I say that about my happily-introverted self after I spent a year and a half training to teach two-day workshops for my job. It was agony, and I cried a lot during the process. I am now certified to teach the workshops and I no longer have panic attacks. I’ve always been happy being an introvert – and still am – but I’ve come a long way so I can do the job I love.
I say that about my non-autistic son when he overcomes something that was particularly challenging. His own sensory issues prevented him from riding a bike until his teens, which he now does avidly. He became a voracious reader after having experienced a good amount of difficulty in learning to do so, and he kept trying.
He’s come a long way.
And I say that about my extroverted autistic son when he began communicating by using wooden letter blocks to spell out words and, years later, can have a spoken conversation. I said that when he tried to be social at the playground – because he wanted to – and sadly alienated all the kids. And so many other things he worked hard to achieve – because he wanted to do them, and he didn’t want his different-ness to prevent him from doing so.
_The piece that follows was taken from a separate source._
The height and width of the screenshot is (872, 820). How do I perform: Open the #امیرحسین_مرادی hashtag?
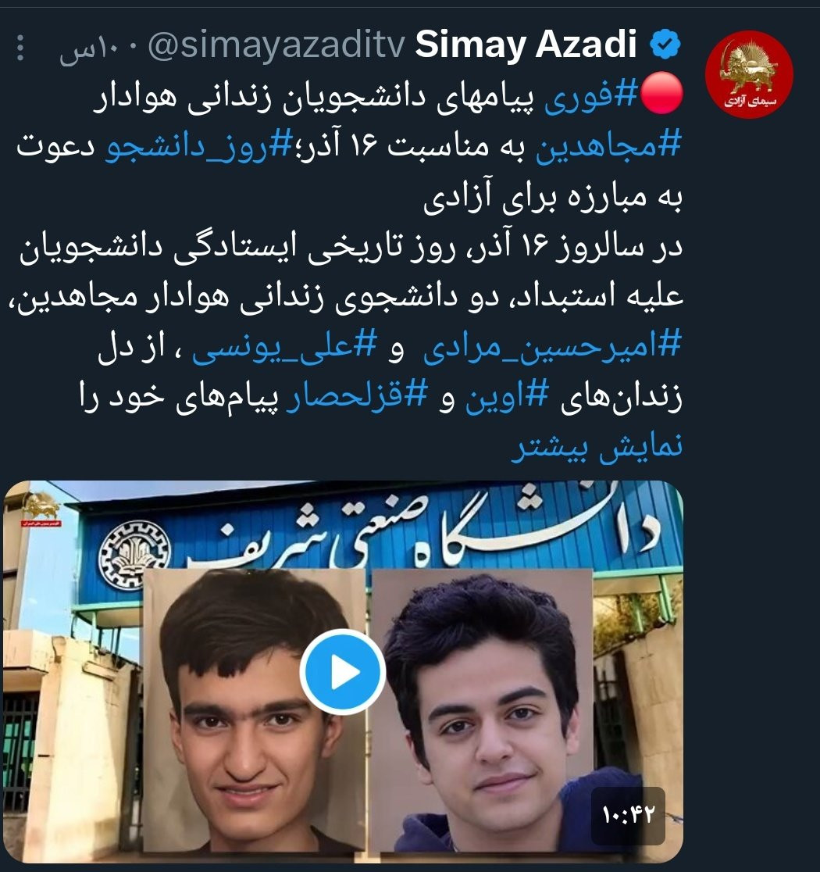coord(552,346)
Now, I proudly tell people that he’s in a supported living program in his own apartment. I honestly can’t find anything questionable about saying that my son has come a long way. In the validating words of Temple Grandin, my son is “different, but not less” and has proven it over and over again.
I agree with you. I am walking on egg sheels 24/7 – careful how I speak to my son, waiting for the right moment to ask a simple question. He is 17.
So having to be ever so careful when trying to talk to other parents is just exhausting. One facebook site had lots of unpleasant comments.
Friends and family do not “get it” when I say the issues are relentless and tell me to “stop caring” for my own sake – which I cannot.
So yes I would like a place to talk about what it is like to parent my child… not necessarily about HIM but how I feel and wonder whether there are teens on the spectrum like him.
Thank you.
I think what you say about “you know your child best” is really the final judgment. If anyone else tries to tell you what you can say about him, or how you ‘should’ say it, they are, to put a Big Lebowski spin on it, out of their element. They don’t know him, so they really don’t have the frame of reference that you do.
Hi Bern,
Thank you for your comment. That topic has been on my mind for several years. And I always appreciate the support of other parents. Thanks for reaching out. Wishing you and your son all the best on this journey.
Take care –
Tanya
Thanks, Lex. I’ve been meaning to get this off my chest for a long time!
There are the sad people in life who’s only purpose is to make others as miserable as they are. I refuse to ever give them a second of my time. Perhaps I should feel for them, but the love, protectiveness and whole bodied devotion to my son takes precedence.
Just keep on being you, and letting your son be who he is.